*** Opening MATERIAL FOR THIS TASK ***

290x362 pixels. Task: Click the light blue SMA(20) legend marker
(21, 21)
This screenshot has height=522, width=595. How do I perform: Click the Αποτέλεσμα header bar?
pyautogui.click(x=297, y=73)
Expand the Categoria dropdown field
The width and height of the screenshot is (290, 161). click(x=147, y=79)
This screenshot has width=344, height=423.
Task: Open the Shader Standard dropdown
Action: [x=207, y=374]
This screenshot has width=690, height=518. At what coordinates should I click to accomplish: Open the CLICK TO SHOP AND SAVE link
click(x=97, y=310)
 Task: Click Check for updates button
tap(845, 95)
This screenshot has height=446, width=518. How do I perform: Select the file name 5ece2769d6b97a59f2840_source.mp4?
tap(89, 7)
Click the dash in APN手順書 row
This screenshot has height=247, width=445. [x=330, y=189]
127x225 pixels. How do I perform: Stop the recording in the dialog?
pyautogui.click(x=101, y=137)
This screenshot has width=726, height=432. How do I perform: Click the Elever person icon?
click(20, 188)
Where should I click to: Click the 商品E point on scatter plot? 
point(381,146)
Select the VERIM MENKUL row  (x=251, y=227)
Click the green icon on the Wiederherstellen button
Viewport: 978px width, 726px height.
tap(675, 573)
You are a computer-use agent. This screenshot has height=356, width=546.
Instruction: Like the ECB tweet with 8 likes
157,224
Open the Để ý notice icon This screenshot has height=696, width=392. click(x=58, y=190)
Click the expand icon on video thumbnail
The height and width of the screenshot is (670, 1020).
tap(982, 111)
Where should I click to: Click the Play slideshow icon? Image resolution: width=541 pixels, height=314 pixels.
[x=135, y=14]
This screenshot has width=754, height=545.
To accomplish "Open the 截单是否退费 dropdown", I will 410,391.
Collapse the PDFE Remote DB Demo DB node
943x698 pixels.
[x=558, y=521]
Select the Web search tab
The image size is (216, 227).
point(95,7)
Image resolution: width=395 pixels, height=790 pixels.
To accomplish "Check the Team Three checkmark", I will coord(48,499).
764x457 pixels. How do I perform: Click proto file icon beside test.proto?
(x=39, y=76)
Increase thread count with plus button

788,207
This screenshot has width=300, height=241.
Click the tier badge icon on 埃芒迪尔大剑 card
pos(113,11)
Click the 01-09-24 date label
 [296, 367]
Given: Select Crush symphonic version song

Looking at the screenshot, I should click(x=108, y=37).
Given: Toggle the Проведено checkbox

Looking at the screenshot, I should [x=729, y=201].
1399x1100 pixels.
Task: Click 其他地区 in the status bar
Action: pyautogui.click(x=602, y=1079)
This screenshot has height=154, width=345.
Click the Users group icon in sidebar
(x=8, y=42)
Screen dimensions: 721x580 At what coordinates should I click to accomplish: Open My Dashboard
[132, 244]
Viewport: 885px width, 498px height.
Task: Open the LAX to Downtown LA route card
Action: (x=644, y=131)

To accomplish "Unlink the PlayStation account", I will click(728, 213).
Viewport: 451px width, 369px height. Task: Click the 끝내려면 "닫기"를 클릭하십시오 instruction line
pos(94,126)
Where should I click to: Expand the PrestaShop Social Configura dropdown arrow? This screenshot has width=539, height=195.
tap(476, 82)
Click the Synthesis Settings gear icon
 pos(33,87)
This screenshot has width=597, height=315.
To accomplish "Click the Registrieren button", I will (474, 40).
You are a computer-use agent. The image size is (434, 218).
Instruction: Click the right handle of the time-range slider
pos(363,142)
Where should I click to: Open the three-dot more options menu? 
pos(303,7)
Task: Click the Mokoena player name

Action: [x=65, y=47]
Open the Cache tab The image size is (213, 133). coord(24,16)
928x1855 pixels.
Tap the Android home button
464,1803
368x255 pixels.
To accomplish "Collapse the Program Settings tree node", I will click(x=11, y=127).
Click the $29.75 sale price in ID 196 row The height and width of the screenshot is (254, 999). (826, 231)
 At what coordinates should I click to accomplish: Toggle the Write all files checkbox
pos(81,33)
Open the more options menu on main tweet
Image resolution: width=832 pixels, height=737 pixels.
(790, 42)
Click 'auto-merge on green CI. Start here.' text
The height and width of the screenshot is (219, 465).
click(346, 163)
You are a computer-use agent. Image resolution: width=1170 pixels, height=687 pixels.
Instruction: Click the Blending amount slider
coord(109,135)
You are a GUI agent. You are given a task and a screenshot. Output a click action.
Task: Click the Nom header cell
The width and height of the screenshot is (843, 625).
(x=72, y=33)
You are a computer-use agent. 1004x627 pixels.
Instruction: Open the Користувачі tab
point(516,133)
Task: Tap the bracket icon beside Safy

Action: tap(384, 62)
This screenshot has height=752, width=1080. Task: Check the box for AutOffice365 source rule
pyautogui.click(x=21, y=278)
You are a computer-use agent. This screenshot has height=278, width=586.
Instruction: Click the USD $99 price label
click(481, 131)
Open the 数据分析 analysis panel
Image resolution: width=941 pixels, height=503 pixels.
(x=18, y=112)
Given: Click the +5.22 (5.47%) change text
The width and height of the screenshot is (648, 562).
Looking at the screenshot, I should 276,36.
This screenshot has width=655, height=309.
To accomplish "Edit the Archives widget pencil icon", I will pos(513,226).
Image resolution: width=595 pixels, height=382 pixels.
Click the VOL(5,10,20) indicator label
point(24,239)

*** Closing MATERIAL FOR THIS TASK ***

■ **PROMPT**
Report each line of the data that includes the string "computer".

■ **RESPONSE TO THE EXERCISE**
You are a computer-use agent. This screenshot has height=356, width=546.
You are a computer-use agent. The image size is (434, 218).
You are a computer-use agent. Image resolution: width=1170 pixels, height=687 pixels.
You are a computer-use agent. 1004x627 pixels.
You are a computer-use agent. This screenshot has height=278, width=586.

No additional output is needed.